One of the most interesting tech events I've attended this year was AWS Community Day Bangalore, which took place at the Conrad Hotel on May 23, 2025. Cloud enthusiasts, developers, architects, and AWS specialists from all around Bangalore gathered to share information, brainstorm, and go deeply into actual AWS deployments, and the vibe in the room was amazing.
"Failure is Inevitable — Be Ready: Chaos Testing AWS EKS with AWS FIS" was one talk that particularly caught my attention. I want to share what I learnt from this session with all of you because it completely changed the way I think about creating robust microservices.
Why Chaos Engineering Matters
The inspiring opening statement of the session was, "Failure is Inevitable." Things will break in the era of microservices and complicated distributed systems of today. Using a slide that depicted the reality of microservices. A complex network of interconnected services that seemed more like chaos than order the presenters expertly demonstrated this.
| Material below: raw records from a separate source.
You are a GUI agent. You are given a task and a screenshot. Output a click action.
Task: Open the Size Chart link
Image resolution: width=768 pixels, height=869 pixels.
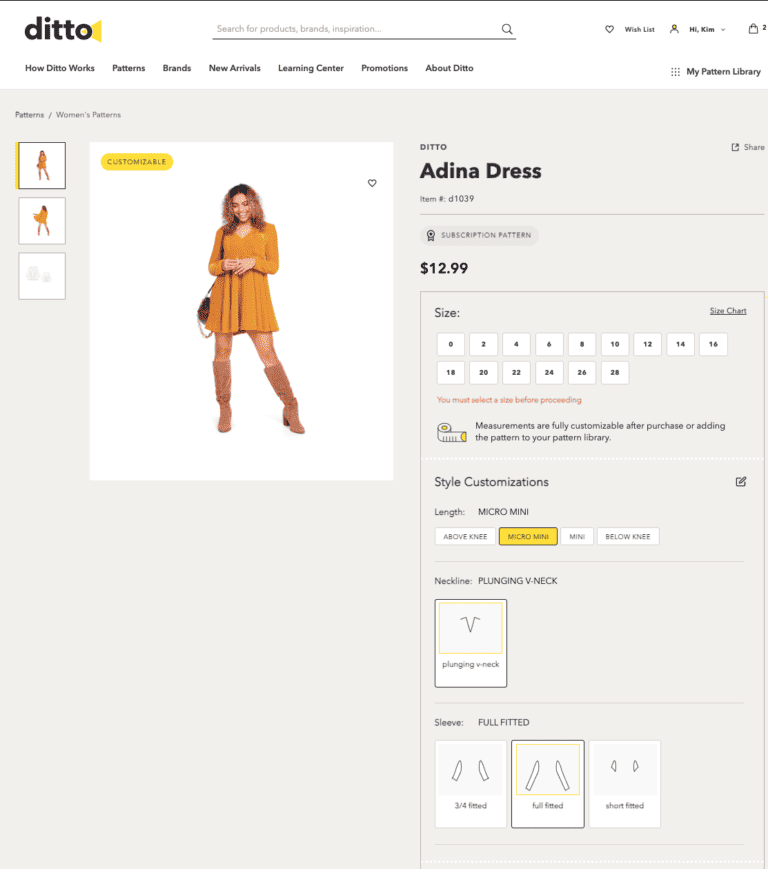pyautogui.click(x=728, y=311)
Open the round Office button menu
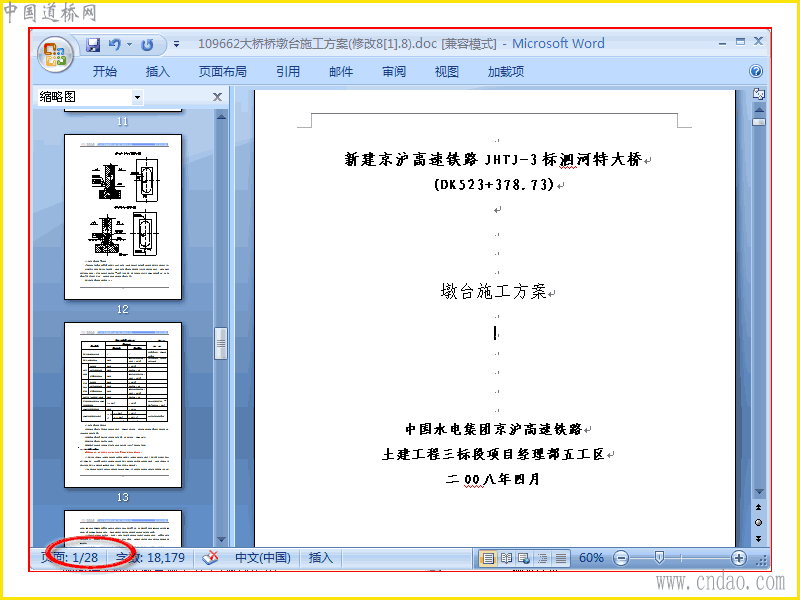 pyautogui.click(x=55, y=54)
In traditional systems, features are created and then everything is left to chance. A new attitude is required when using AWS EKS (Elastic Kubernetes Service) to execute microservices. You must demonstrate your system's durability through controlled experiments; you cannot simply presume it.
Understanding Chaos Engineering
What is Chaos Engineering, then? According to the presenters, it is the process of conducting "controlled" experiments on a system in order to increase confidence in its resilience. Consider it this way: you purposefully introduce errors during business hours, when your team is prepared to watch and react, rather than waiting for your production system to break at three in the morning.
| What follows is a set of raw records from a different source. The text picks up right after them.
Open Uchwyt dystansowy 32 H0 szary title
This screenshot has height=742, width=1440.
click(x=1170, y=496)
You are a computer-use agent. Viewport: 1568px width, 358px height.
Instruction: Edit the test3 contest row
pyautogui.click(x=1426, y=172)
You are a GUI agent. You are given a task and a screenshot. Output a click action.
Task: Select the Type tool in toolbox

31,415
The core principles of Chaos Engineering include :
- Simulate Real World Scenarios: Replicate actual failure conditions
- Observe Impact: Monitor how your system responds
- Build Recovery Mechanisms: Design automatic healing processes
- Validate System Assumptions: Challenge your architectural beliefs
- Target Both Infrastructure & Application: Don't just test one layer
"The Need for a New Mindset" was one of the slides that truly spoke to me. The presenters highlighted five important changes in perspective:
Don't assume resilience, prove it — Don't trust what you haven't tested
Design for failures, not just functionality — Build with failure scenarios in mind
Shift from confidence to curiosity — Question your assumptions constantly
Break things before they break you — Proactive is better than reactive
Test both services and infrastructure — Holistic testing is essential
Creating Resilient Microservices
The presenters displayed an excellent diagram that outlined the process of developing resilient services. It is not enough to simply launch a new service and then forget about it. Rather, it must be built with resilience in mind from the beginning, with appropriate fallbacks and links to pre-existing services that can gracefully deal with failures.
When using AWS EKS to orchestrate numerous containerized microservices, this architecture thinking is essential. Using the AWS REST API Gateway, the presentation demonstrated a microservices architecture based on EKS. Included in the configuration were:
- AWS API Gateway as the entry point
- Network Load Balancer (NLB) and Application Load Balancer (ALB) for traffic distribution
- EKS clusters spread across multiple availability zones
- Multiple EKS nodes running different microservices (Service A, B, C)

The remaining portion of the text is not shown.